A lot of people on here are coastal types (including me as of 15 months ago), and don't realize that a clear majority of Americans are white (about 73%) and a clear plurality of Americans make under $25,000 a year (about 43%). The existence of those numbers necessitate, repeat, NECESSITATE an appeal to the white working class voter, and the working class voter in general.
The Dayton metro area is just north of my hometown (I'm from Cincinnati) and I have a lot of friends that still live there. I was back there in August and spoke with a lot of people who, while not being politically savvy in any way, have an innate sense of the class dynamics of the population and how neoliberal economic and trade policies have destroyed that segment of the population's livelihoods. Trump spoke to those people and, more importantly, Hillary and the Democratic Party in general made no effort to speak their language. Thus, you get the 16 point swing in voters making under $30,000 (probably around half the population of the country) that we saw on Tuesday.

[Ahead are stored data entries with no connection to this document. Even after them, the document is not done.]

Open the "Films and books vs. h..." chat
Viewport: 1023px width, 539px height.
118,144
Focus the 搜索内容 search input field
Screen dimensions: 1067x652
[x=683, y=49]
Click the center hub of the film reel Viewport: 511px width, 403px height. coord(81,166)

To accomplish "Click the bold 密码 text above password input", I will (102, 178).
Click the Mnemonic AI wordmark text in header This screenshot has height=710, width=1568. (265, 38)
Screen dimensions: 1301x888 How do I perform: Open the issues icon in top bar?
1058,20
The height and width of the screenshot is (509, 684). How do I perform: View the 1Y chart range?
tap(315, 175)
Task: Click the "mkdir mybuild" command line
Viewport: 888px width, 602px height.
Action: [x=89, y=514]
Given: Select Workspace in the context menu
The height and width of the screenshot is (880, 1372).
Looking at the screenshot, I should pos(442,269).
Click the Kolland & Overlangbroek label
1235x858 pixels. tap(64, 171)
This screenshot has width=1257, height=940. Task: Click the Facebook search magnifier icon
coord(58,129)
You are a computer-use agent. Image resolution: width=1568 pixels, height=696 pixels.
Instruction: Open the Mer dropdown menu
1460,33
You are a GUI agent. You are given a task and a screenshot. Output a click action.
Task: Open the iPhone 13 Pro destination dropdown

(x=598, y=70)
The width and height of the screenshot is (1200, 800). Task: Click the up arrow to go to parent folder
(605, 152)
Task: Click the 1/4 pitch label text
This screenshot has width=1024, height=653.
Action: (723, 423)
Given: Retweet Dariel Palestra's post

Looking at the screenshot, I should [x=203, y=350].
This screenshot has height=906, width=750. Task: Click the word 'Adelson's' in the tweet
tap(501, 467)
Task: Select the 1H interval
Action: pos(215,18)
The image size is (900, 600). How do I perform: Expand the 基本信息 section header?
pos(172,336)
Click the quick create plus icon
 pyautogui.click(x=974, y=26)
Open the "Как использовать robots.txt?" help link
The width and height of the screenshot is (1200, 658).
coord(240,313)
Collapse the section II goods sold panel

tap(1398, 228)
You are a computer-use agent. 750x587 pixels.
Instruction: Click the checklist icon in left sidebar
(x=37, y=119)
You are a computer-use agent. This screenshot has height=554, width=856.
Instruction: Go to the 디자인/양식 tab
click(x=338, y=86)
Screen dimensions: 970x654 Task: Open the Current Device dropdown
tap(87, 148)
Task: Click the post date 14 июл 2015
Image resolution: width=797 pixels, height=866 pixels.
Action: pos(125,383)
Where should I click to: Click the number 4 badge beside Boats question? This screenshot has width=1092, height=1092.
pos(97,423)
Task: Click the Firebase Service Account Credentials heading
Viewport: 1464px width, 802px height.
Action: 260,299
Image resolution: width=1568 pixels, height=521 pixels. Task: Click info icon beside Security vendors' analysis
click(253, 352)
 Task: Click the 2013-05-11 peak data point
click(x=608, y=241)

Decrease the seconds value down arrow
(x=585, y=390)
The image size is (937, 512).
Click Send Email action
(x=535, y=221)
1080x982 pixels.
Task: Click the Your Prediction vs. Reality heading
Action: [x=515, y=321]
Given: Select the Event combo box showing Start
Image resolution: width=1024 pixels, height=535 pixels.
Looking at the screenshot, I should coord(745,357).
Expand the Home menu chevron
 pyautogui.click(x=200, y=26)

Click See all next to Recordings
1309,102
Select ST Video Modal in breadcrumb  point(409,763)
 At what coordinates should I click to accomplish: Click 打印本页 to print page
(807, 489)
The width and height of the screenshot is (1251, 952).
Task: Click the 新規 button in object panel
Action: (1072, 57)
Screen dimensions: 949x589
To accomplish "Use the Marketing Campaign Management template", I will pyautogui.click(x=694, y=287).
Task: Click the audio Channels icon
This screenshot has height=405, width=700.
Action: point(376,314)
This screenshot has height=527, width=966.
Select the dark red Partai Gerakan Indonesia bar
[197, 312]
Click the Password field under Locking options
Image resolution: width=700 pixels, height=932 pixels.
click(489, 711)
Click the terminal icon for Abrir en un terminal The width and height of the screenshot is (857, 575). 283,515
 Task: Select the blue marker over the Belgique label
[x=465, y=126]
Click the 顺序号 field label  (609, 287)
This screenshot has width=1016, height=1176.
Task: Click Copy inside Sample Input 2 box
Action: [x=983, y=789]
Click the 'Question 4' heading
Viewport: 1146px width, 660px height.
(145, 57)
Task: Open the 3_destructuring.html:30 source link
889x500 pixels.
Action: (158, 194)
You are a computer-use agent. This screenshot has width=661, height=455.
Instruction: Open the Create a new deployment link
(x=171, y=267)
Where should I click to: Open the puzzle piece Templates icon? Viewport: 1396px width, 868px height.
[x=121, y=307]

But we're still talking about identity politics and shunning white working class voters as racists or sexists. Why would the white working class vote for you if you're continually calling them racists when most of them aren't even remotely motivated by racism? Furthermore, why would the single biggest segment of the population (the working class. White, Black, Latino and every race and ethnicity inbetween) vote for Democrats when Democrats have spent two decades destroying everything they've depended on to live? They're supposed to be salved by Democrats and celebrities showing that we have rich women and Black people now? fukk off.
Adolph Reed was right when he called identity politics "the class politics of left-wing neoliberalism." Democrats can either give the working classes of America a real reason to vote for them or be doomed to a generation of irrelevance.